Lymphocyte subpopulation analysis revealed absence of CD19 and
CD20 B lymphocytes, likely long-term adverse effect to Rituximab
(Table 2). Patient was subsequently treated as Rituximab induced
hypogammaglobulinemia with gastrointestinal manifestations. He
was started on IV Immunoglobulins (IVIg) monthly and eventually
his symptoms improved over next 3 months.
Rituximab is a chimeric immunoglobulin (Ig)G1 CD20-specific
monoclonal antibody. The primary use of rituximab is in the
treatment of B cell malignancies and in selected autoimmune
disorders, including rheumatoid arthritis, autoimmune cytopenias,
autoimmune pancreatitis, Sjögren syndrome, and some forms of
vasculitis. In a review of 211 patients treated with rituximab for B
cell lymphoma, 38 percent of patients with initially normal serum
IgG levels developed hypogammaglobulinemia . Immune
globulin therapy was needed in 6.6 percent to control infections.
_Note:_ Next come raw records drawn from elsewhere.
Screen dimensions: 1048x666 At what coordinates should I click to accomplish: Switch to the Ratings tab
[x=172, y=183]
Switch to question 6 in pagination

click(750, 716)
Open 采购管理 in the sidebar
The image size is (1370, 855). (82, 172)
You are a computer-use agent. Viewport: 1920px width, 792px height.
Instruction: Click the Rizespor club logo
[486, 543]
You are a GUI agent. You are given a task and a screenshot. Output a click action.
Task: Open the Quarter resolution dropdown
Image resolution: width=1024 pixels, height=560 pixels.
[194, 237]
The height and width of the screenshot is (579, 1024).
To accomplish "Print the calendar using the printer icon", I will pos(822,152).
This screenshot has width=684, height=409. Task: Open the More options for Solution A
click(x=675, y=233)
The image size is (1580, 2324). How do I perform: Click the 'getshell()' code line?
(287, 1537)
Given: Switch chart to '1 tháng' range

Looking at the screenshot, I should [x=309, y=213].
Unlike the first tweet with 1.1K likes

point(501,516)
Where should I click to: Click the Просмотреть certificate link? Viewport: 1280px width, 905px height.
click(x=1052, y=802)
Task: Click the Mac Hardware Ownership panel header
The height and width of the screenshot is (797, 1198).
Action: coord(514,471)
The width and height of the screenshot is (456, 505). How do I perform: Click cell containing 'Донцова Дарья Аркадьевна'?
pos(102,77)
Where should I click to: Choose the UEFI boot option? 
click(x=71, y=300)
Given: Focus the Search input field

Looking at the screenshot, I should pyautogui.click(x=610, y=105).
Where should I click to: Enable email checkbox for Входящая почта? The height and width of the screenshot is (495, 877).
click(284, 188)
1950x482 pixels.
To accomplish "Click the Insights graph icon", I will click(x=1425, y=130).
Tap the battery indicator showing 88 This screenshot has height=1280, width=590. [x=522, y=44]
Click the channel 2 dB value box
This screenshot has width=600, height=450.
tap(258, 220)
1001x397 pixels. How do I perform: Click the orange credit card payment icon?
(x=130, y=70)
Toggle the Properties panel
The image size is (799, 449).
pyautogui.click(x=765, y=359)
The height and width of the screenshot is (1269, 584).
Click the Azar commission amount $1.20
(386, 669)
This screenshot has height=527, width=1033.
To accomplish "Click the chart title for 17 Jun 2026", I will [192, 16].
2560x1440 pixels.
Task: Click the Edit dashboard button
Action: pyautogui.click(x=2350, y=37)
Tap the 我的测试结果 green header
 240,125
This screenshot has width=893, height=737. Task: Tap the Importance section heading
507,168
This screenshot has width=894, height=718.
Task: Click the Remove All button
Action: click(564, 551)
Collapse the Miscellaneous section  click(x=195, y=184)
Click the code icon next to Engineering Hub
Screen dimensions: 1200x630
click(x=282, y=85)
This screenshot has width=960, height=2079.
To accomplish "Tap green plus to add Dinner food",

Iatrogenic hypogammaglobulinemia is an acquired hypogammaglobulinemia
caused by various drugs but clinically, it may be
difficult to distinguish it from common variable immune deficiency
(CVID), which is a congenital disorder that involves low levels
of most or all of immunoglobulins, lack of B-lymphocytes or plasma
cells that are capable of producing antibodies, and repeated
It is difficult to differentiate whether the hypogammaglobulinemia
is caused by rituximab or the preexisting CVID has been
aggravated by rituximab treatment , especially if there are no
previous immunology and biochemistry tests available as in our
case. Chronic diarrhea is also one of the most common clinical
presentation of CVID. This patient reported no previous history of
any significant infection prior to rituximab therapy. The diagnosis
of immunodeficiency, in this case, severity of infection, response
to antibiotic, and a previous history of rituximab therapy led to
our speculation of an acquired hypogammaglobulinemia likely as
consequence of rituximab therapy.
In our case, the first clue regarding underlying immunodeficiency
came from diagnosis of ileal giardiasis. Our patient had on
and off symptoms with response to certain antibiotics. Presence
of perianal abscess with background inflammatory changes in colonic
biopsies and scalloping of duodenal folds with non specific
inflammation in our case again is in concurrence with fact that hypogammaglobinemia
can mimic as IBD and celiac disease respectively.
Giardiasis is known to involve the proximal small intestine,
however in presence of significant inflammation in the duodenum,
ileal biopsies may support a diagnosis by demonstration of trophozoites
. Our patient also had giardiasis seen in the terminal
ileum without any trophozoites seen in the duodenal biopsies
with mild villous blunting seen.
Because GI disease may be the first presentation of an underlying
immunodeficiency, it is imperative to consider immunodeficiency
in any patient with intractable diarrhea, malabsorption,
and failure to thrive that is resistant to conventional treatments
with the increasing use of rituximab in non-malignant settings, it
is important for clinicians treating these patients to be aware of
hypogammaglobulinemia and serious infections occurring even
years after completion of treatment.